The key judgment call is at the second decision point: whether the destination PM tool's automation engine can handle the logic. If it can, rebuilding there avoids adding a Power Automate dependency. If it cannot, Power Automate is the correct path. For genuinely complex demand management workflows with multi-stage conditional routing, Power Automate has the depth that most PM tool automation engines do not yet match.

Sequencing the Workflow Rebuild in Your Migration Timeline

Workflow rebuild effort needs to be a named line item in your migration schedule. Three mistakes are common.

Starting too late. Workflow rebuilds that start after data migration is complete add six to eight weeks to the tail of the migration project. Resource managers discover they cannot run their intake process on the new tool. The PMO runs in parallel mode longer than planned. Start workflow inventory and design in week two or three of the migration, not at the end.

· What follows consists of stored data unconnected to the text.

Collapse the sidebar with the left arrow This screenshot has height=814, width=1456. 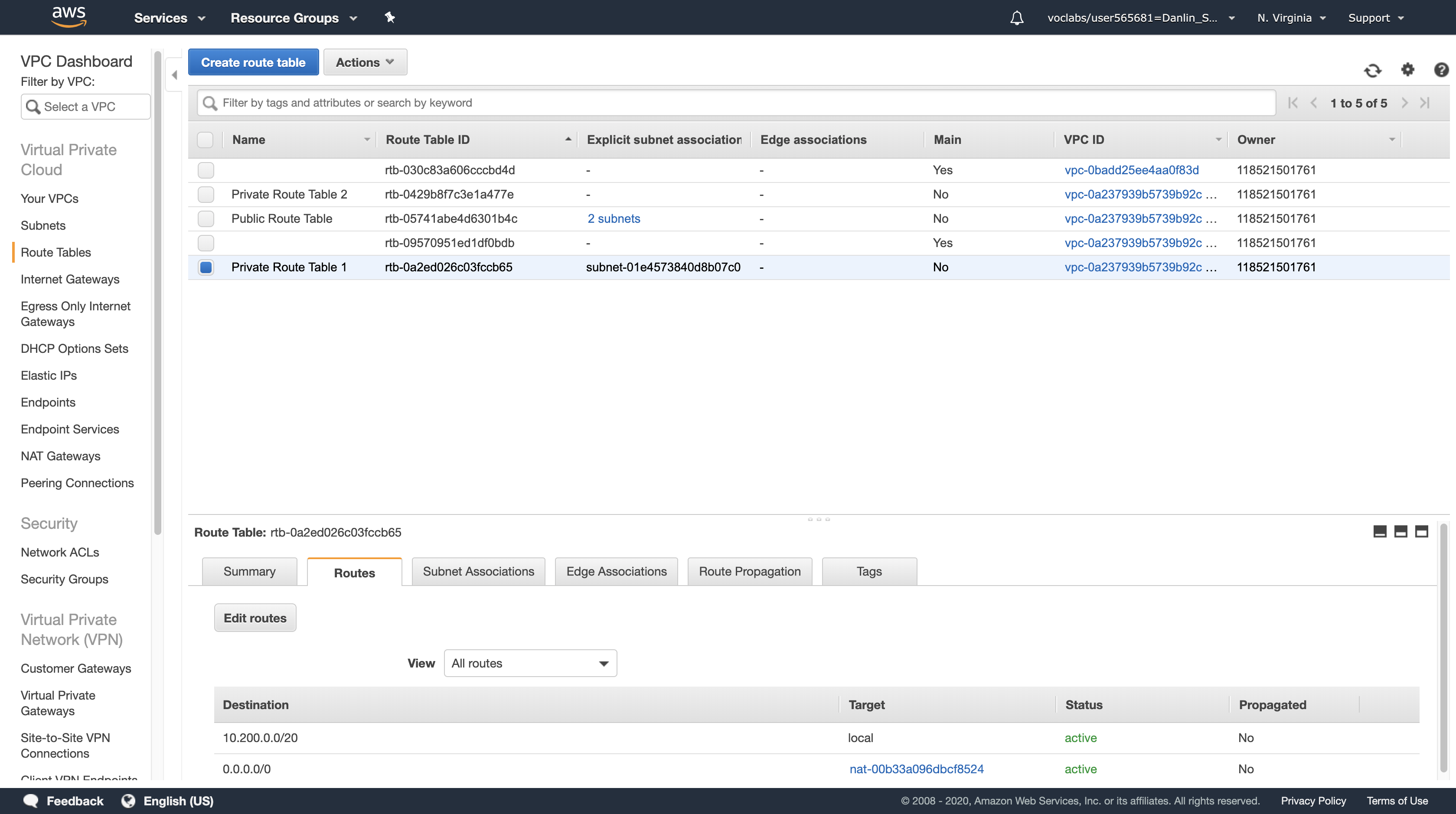pos(174,75)
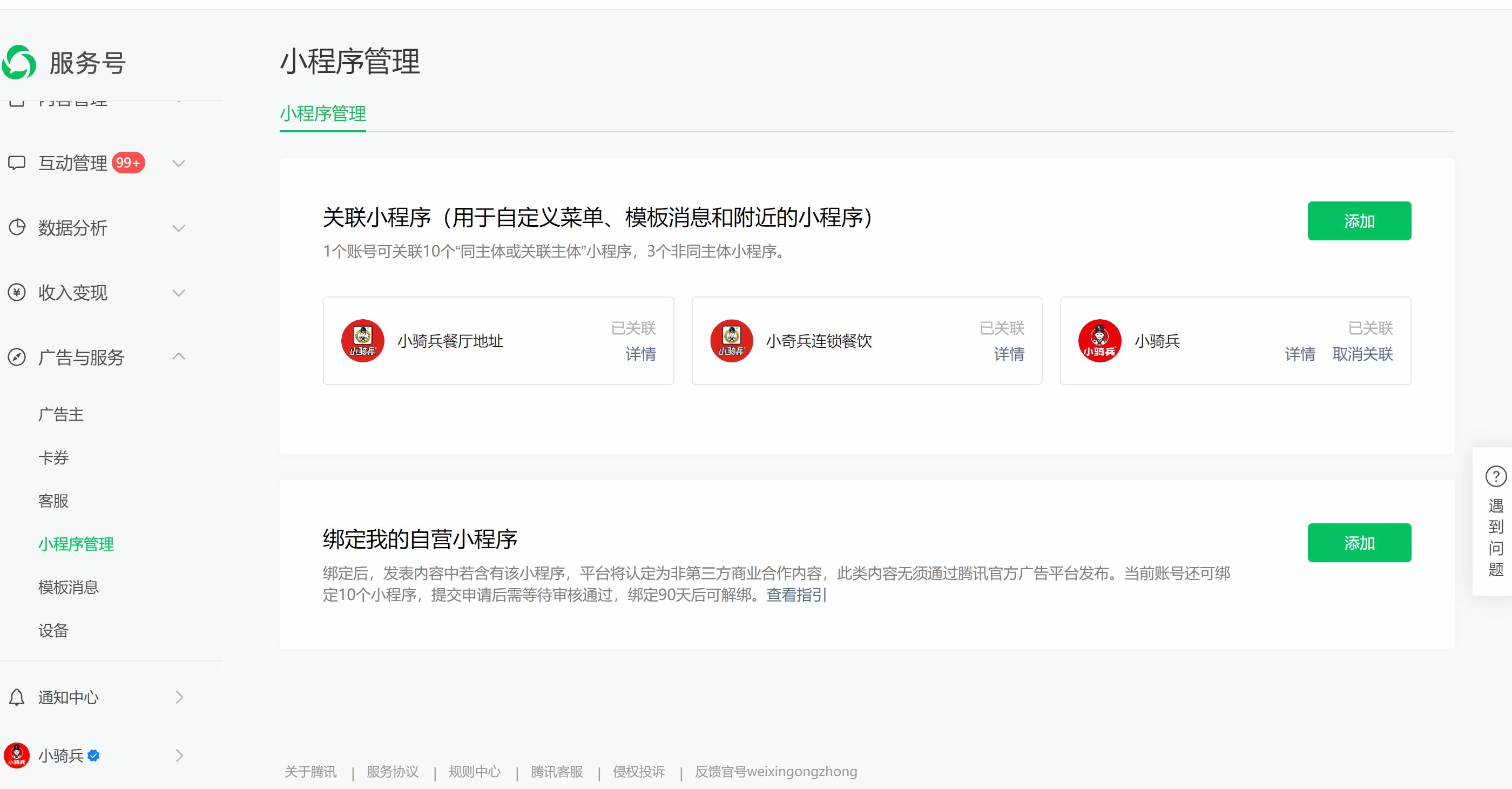Open the 查看指引 link
This screenshot has width=1512, height=789.
[x=796, y=595]
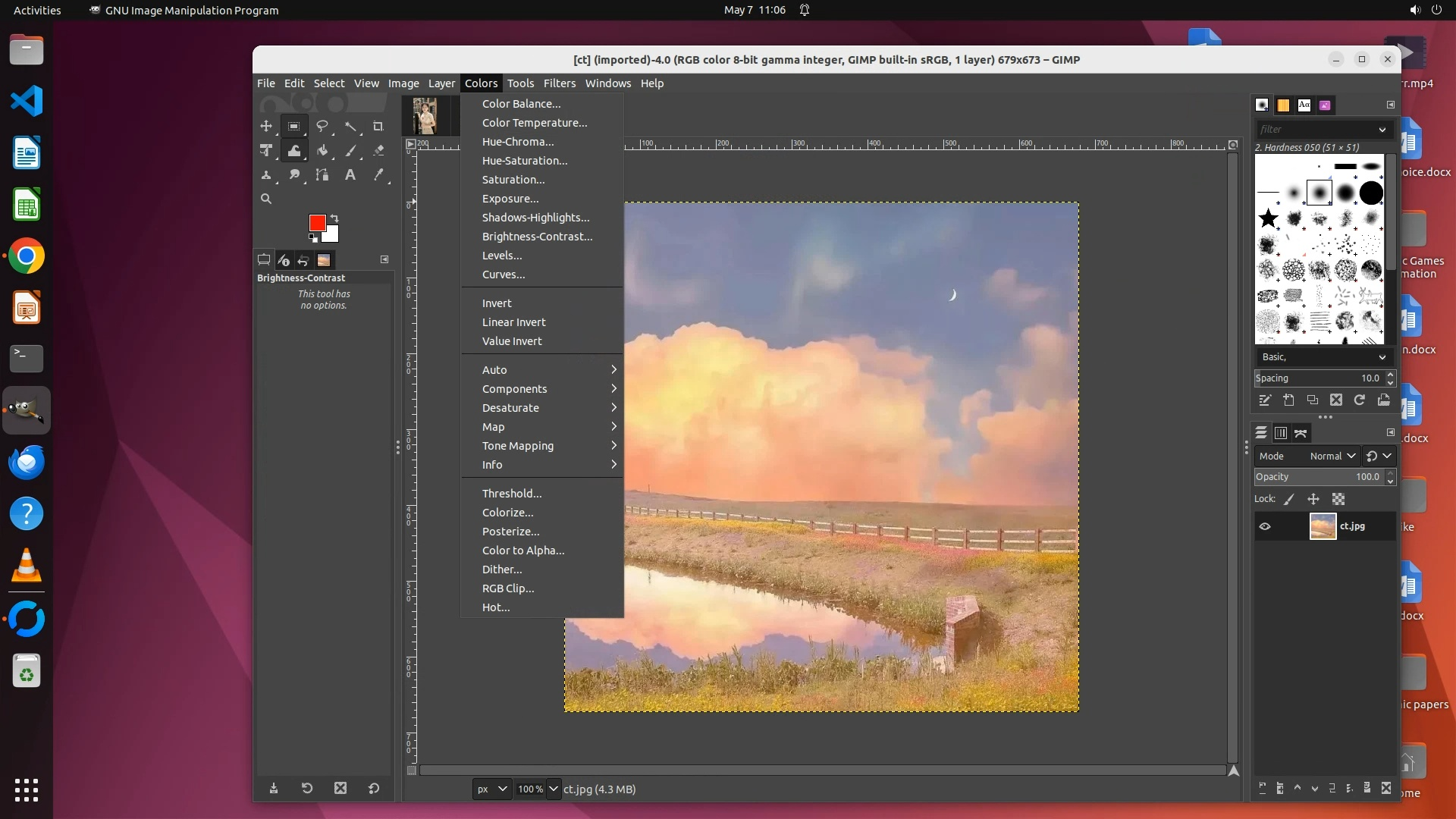
Task: Open the layer Mode Normal dropdown
Action: click(x=1332, y=456)
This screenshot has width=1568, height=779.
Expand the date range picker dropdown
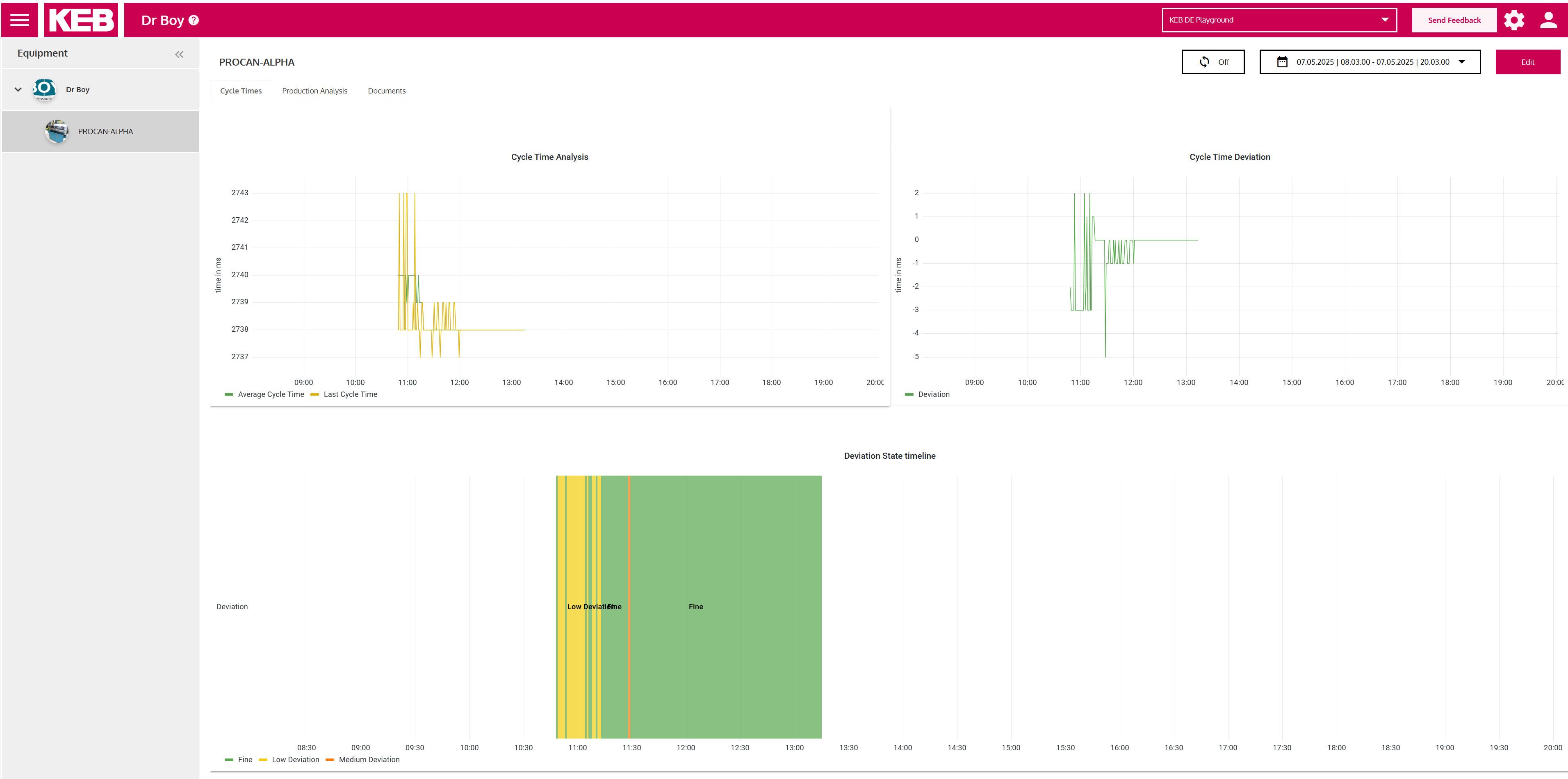point(1461,62)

Underestimating testing time. A workflow can look correct in configuration and fail in production when real approvers, with real notification settings, in real time zones, follow an atypical path. Build two to three weeks of stakeholder testing into every complex workflow rebuild. Simple notification workflows need one week. Multi-stage demand management workflows need three to four.

Forgetting edge cases. The approval path for a standard project proposal is well-documented. The approval path for a project that gets rejected at stage two and resubmitted six months later is usually not. Map the rejection and exception paths explicitly before starting the rebuild. They represent 20 percent of executions but 80 percent of the production support tickets.

Use the Migration Preview to map your current workflow architecture against what is supported in the destination tool, so the capability gaps are visible before you build the rebuild schedule, not after.

Keep the workflow rebuild milestones in your overall Project Online migration checklist so the work stays on the critical path. Workflow rebuilds that slip past their deadline delay go-live for every team that depends on the governance process.

Your Onplana features page describes the native automation capabilities available in the destination tool for stage-gate management and approval routing.

Preview your workflow migration readiness The free Migration Preview analyzes your Project Online setup and shows which workflows your destination tool supports natively and which ones need Power Automate. No signup required. Open Migration Preview

Microsoft Project Online™ is a trademark of Microsoft Corporation. Onplana is not affiliated with Microsoft.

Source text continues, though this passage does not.